Ideologi Becchi e Casaleggio, Grillo non poteva che essere un piccolo fenomeno di transitorio e inutile successo. Ed era un ottimo cabarettista politico. Barzellette, controsensi, astruse ma divertenti teorie sull’industria, la comunicazione, i soldi, le miserie umane e civili del suo paese e del capitalismo: finché non si è messo in testa di comandare, e di comandare per posta, via web, con una mail, era attore e principe di se stesso. Come principe nuovo, fondatore di stato, marciatore su Roma, non poteva che affogare nel grottesco, dare il peggio, prendere la china che porta dalla fede alla credulità alla miscredenza. Oggi potrebbe raggiungere Razzi in Corea del Nord, battersi a mani nude con il prode Salvini, è passato di categoria. Gioca irrimediabilmente in B.

 

[**Video_box_2**]La cosa più terribile è che non si è accorto di quelli che gli stanno di fronte e gli battono le mani, dei loro veri pensieri, di come sono fatti, della loro pulsione rancorosa e vaga, del loro divertirsi, proprio un circo, una giostra non cavalleresca, il torneo degli insulti che stanno nella pancia di tutti, nelle budella del pubblico vile.
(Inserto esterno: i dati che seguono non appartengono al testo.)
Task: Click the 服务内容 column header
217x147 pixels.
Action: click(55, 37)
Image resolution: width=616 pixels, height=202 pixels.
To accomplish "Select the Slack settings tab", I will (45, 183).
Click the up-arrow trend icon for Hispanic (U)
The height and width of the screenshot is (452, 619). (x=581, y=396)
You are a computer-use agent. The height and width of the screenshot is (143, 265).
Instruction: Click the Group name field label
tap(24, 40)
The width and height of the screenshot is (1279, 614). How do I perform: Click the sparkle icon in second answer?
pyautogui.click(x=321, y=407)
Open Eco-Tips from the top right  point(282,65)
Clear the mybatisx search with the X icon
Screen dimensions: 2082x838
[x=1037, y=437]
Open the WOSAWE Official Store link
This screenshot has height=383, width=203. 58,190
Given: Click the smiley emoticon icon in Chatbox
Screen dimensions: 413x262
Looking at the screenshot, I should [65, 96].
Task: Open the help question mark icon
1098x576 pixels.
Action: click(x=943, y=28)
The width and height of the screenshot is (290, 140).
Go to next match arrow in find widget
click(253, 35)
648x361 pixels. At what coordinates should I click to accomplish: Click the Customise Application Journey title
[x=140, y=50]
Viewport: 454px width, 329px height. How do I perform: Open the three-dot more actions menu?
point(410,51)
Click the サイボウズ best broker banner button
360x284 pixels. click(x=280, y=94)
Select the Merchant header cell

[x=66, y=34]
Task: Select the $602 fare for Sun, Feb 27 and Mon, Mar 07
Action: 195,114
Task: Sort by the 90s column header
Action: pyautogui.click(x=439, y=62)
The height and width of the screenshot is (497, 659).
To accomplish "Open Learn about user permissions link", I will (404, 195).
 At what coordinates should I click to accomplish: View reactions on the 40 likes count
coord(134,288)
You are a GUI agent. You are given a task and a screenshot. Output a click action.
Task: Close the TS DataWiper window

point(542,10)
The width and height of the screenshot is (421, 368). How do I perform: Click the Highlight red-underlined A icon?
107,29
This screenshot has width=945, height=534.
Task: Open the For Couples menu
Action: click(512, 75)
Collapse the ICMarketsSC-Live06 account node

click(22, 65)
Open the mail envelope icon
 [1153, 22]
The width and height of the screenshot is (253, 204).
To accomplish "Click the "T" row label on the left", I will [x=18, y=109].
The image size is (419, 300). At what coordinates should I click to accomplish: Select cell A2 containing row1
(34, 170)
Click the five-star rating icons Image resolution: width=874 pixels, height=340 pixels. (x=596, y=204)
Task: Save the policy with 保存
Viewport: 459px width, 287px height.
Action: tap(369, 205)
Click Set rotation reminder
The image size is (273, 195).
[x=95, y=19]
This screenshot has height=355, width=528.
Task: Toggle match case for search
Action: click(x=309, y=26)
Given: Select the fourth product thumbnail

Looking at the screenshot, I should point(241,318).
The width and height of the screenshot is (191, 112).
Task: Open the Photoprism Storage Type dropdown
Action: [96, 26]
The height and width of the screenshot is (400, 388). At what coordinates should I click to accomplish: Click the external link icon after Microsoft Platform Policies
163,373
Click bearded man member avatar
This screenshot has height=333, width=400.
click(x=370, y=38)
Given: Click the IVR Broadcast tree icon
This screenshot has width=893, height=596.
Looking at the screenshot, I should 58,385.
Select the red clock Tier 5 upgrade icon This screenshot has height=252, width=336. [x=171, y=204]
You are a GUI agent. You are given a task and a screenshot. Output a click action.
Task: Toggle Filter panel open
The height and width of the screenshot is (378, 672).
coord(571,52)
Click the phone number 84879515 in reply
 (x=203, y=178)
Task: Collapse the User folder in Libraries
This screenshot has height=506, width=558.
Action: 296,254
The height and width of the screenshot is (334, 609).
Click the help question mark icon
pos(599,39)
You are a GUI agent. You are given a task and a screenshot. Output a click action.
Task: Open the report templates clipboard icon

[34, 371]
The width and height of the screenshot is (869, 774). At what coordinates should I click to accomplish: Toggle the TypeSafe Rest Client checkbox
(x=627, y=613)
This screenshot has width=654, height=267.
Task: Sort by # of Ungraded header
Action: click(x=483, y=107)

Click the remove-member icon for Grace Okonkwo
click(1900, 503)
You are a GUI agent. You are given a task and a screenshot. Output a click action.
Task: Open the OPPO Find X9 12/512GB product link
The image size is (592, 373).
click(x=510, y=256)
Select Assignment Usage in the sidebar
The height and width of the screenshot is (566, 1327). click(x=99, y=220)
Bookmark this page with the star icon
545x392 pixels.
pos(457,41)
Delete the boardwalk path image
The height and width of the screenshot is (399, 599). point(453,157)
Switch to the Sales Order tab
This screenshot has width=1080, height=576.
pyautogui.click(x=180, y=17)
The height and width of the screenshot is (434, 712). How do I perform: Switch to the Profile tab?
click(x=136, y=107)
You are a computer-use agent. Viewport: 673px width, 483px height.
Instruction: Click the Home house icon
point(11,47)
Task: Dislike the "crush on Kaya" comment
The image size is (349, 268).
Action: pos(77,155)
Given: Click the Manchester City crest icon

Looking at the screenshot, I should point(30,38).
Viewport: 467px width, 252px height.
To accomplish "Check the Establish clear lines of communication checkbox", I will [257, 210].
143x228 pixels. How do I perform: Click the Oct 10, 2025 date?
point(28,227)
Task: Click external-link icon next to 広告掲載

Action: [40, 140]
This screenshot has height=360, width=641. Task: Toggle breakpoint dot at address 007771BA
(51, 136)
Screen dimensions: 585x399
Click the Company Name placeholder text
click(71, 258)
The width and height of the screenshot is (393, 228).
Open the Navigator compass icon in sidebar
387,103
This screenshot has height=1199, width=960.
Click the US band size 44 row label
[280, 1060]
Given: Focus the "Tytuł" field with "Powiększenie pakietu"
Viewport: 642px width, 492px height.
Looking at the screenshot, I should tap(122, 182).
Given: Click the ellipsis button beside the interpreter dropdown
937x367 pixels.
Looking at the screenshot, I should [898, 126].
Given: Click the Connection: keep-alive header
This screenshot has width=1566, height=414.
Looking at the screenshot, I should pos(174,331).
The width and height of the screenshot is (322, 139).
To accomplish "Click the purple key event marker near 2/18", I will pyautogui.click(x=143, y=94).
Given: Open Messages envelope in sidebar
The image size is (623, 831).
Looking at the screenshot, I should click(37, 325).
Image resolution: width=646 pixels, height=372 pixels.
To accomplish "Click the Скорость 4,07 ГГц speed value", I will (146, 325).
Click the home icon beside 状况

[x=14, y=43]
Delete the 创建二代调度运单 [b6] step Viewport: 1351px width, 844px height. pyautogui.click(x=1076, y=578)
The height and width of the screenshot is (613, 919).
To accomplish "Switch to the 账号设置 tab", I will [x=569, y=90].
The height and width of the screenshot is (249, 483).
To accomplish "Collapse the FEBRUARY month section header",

Ha avuto l’illusione della comunità, si è fatto lusingare da Michele Serra, dico poco, e ci è invecchiato dentro alle lusinghe, in una mezza dozzina di anni atroci. Pensa di voler bene, il demagogo, e che tutti gli vogliano bene. Ripete che è sincero, autentico, che ha fatto i soldi e potrebbe fregarsene, ma no, la comunità lo chiama, lo invoca, e intanto i suoi si piazzano nelle file internet per garantirsi con due trecento voti cliccati un posticino al sole, per illustrare Senato, Camera e municipi della propria merda viscerale, per esprimere impotente violenza.

 

La trasformazione di un carnefice del sistema in una vittima, di un apritore di scatole di tonno in tonno sott’olio, che spettacolo grigio e mesto, appena coperto dalla sagra musicale e dal chiasso. Spettacolo di miseria cui oggi si addice il silenzio, e ne avrà di silenzio, il demagogo perduto, ché i chiacchieroni di ieri, quelli che lo aspettavano al varco per fare le loro incaute vendette sulla Repubblica, ora chiuderanno la bocca senza dignità. Resteremo in pochi a rammentarlo, a dirlo, a spiegarlo, a compatirlo. Vedrete.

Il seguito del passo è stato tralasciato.